La chiesa di Tiatira

E all’angelo della chiesa in Tiatira scrivi: queste cose dice il Figlio di Dio, che ha gli occhi come fiamma di fuoco e i cui piedi sono simili a bronzo lucente. Io conosco le tue opere, il tuo amore, la tua fede, il tuo servizio e la tua costanza, e so che le tue ultime opere sono più numerose delle prime. Ma ho alcune cose contro di te: tu permetti a quella donna Iezabel, che si dice profetessa, di insegnare e di sedurre i miei servi inducendoli a fornicare e a mangiare cose sacrificate agli idoli. Le ho dato tempo per ravvedersi dalla sua fornicazione, ma lei non si è ravveduta. Ecco, io la getto in un letto di sofferenze e quelli che commettono adulterio con lei, in una grande tribolazione, se non si ravvedono dalle loro opere.

E farò perire con la morte i suoi figli; e tutte le chiese conosceranno che io sono colui che investiga le menti e i cuori, e renderò a ciascuno di voi secondo le sue opere. Ma a voi e agli altri che sono in Tiatira, a quanti non hanno questa dottrina e non hanno conosciuto le profondità di Satana, come essi le chiamano, io dico: non vi impongo alcun altro peso; ma tenete fermamente ciò che avete finché io venga. A chi vince e ritiene fino alla fine le opere mie, darò potestà sulle nazioni; ed egli le governerà con uno scettro di ferro ed esse saranno frantumate come vasi d’argilla, come anch’io ho ricevuto autorità dal Padre mio; e darò a lui la stella del mattino. Chi ha orecchi, ascolti ciò che lo Spirito dice alle chiese». (Apocalisse 2:18-29)

Alla chiesa di Tiatira, Gesù si presenta come il Figlio di Dio, il cui sguardo penetra e discerne tutto. Vede quello che è buono in quella chiesa e dice: “le tue opere, il tuo amore, la tua fede, il tuo servizio, la tua costanza” e “le tue ultime opere che sono più numerose delle prime”.

Il nostro impegno per il Signore è oggi più forte che all’inizio della nostra vita cristiana? Chiediamo al Signore di rinnovare il nostro amore per lui, perché possiamo essere animati da una vera freschezza.

Ma il Signore vede anche ciò che andava male in quella chiesa. “Tu tolleri Izebel”. Iezebel era stata, anticamente, la moglie di Acab, un re di Israele.

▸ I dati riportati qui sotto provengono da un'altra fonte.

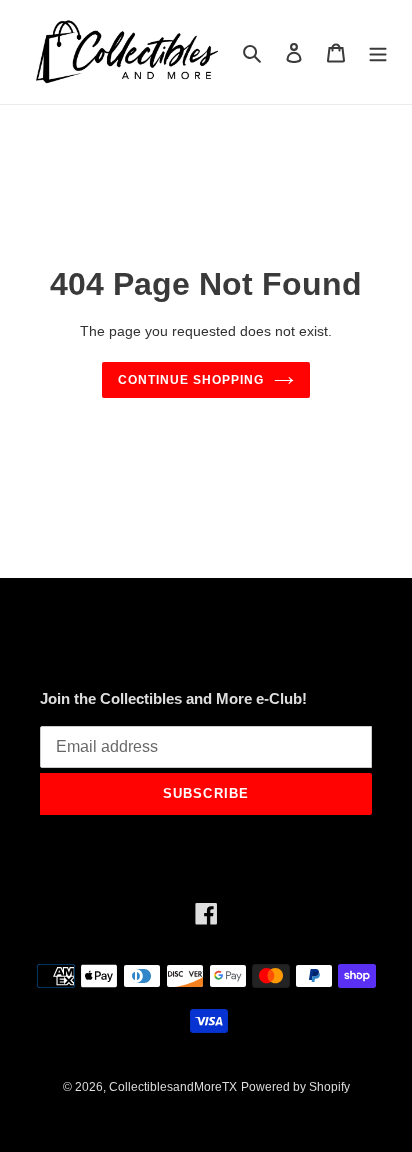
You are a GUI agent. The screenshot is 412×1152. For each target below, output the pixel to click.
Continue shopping (191, 380)
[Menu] (378, 52)
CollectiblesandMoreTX (173, 1087)
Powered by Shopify (295, 1087)
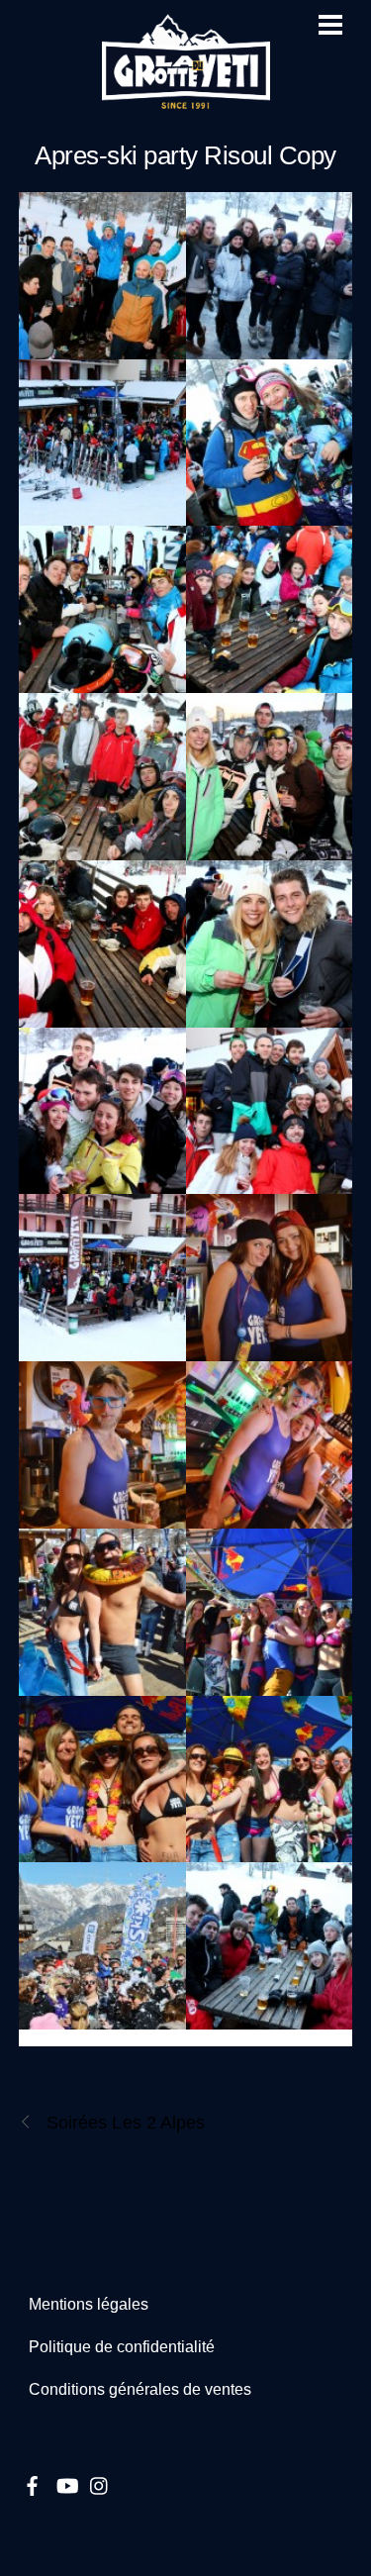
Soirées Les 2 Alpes (126, 2122)
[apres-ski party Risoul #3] (269, 443)
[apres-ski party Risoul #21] (102, 1946)
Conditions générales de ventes (140, 2389)
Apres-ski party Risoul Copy (185, 155)
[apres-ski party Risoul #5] (269, 609)
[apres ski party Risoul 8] (102, 275)
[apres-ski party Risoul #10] (269, 944)
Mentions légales (88, 2304)
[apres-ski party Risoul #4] (102, 609)
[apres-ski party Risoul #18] (269, 1612)
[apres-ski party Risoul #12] (269, 1111)
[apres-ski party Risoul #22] (269, 1946)
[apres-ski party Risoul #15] (102, 1445)
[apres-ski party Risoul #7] (269, 776)
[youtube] (66, 2482)
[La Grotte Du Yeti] (186, 100)
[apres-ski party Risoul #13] (102, 1277)
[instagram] (100, 2482)
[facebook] (32, 2482)
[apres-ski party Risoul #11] (102, 1111)
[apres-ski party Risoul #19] (102, 1779)
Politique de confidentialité (122, 2346)
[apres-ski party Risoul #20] (269, 1779)
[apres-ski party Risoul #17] (102, 1612)
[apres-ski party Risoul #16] (269, 1445)
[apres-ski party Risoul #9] (102, 944)
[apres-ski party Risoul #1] (269, 275)
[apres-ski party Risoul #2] (102, 443)
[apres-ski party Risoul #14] (269, 1277)
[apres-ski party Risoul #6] (102, 776)
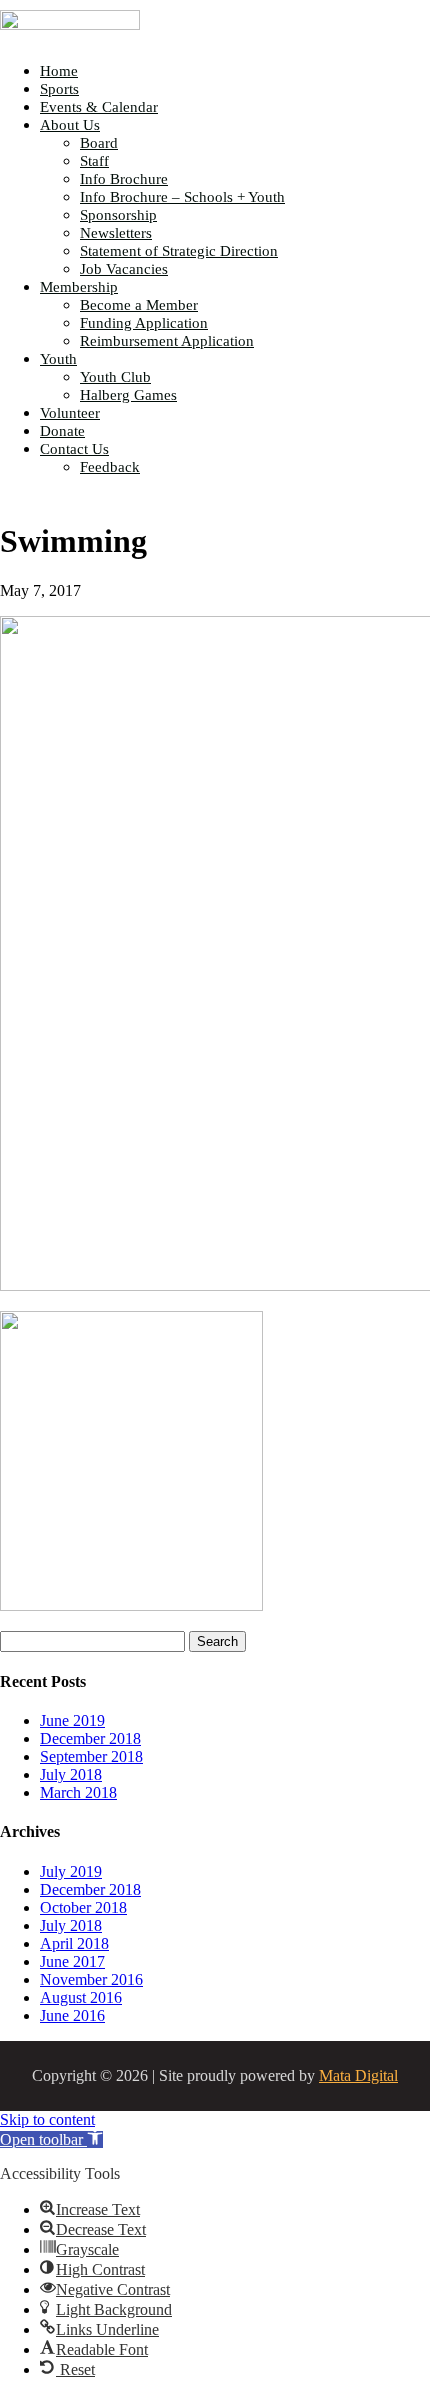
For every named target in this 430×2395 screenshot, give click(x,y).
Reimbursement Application (167, 341)
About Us (70, 125)
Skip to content (47, 2119)
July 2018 (71, 1774)
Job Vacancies (124, 269)
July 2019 (71, 1871)
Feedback (110, 467)
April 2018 (74, 1943)
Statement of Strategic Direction (179, 251)
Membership (79, 287)
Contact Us (74, 449)
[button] (51, 2139)
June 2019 (72, 1720)
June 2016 (72, 2015)
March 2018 (78, 1792)
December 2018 (90, 1738)
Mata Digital (358, 2075)
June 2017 (72, 1961)
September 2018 (91, 1756)
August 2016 (81, 1997)
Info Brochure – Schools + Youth (182, 197)
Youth (58, 359)
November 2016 (91, 1979)
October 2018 (83, 1907)
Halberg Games (128, 395)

Achab, figlio di Omri, iniziò a regnare su Israele l’anno trentottesimo di Asa, re di Giuda; e Achab, figlio di Omri, regnò in Samaria su Israele per ventidue anni. Achab, figlio di Omri, fece ciò che è male agli occhi dell’Eterno più di tutti quelli che lo avevano preceduto. Inoltre, come se fosse stata per lui un’inezia il seguire i peccati di Geroboamo figlio di Nebat, prese in moglie Jezebel, figlia di Ethbaal, re dei Sidoni, e andò a servire Baal e a prostrarsi davanti a lui. Eresse poi un’altare a Baal nel tempio di Baal, che aveva costruito in Samaria. Achab fece anche un’Ascerah. Achab provocò ad ira l’Eterno, il DIO d’Israele, più di tutti i re d’Israele che l’avevano preceduto. Nei suoi giorni, Hiel di Bethel ricostruì Gerico; ne gettò le fondamenta su Abiram, suo primogenito, e ne rizzò le porte su Segub, il più giovane dei suoi figli, secondo la parola che l’Eterno aveva pronunciato per mezzo di Giosuè, figlio di Nun.  (1 Re 16:29-34)

Era una donna malvagia, simbolo di quelli che pretendono di parlare da parte di Dio, ma distolgono dal Signore gli sguardi e la fede dei cristiani. Il suo messaggio fuorviante li orienta verso oggetti di venerazione, di adorazione, che la Parola di Dio chiama “idoli”; tutto ciò che prende il posto di Dio nel nostro cuore è un idolo.

E noi, in nome della larghezza di vedute o per spirito settario, attaccato alle tradizioni umane, dovremmo forse accettare un insegnamento estraneo o addirittura opposto alla Bibbia?

Disse loro ancora: «Voi siete abili nell’annullare il comandamento di Dio, per osservare la vostra tradizione. (Marco 7:9)

Quale ricompensa promette Gesù a chi rimane saldo nella fede? Una parte con lui nel governo del suo regno futuro e, fin d’ora, la gioia della speranza. Anzitutto, la speranza del suo ritorno.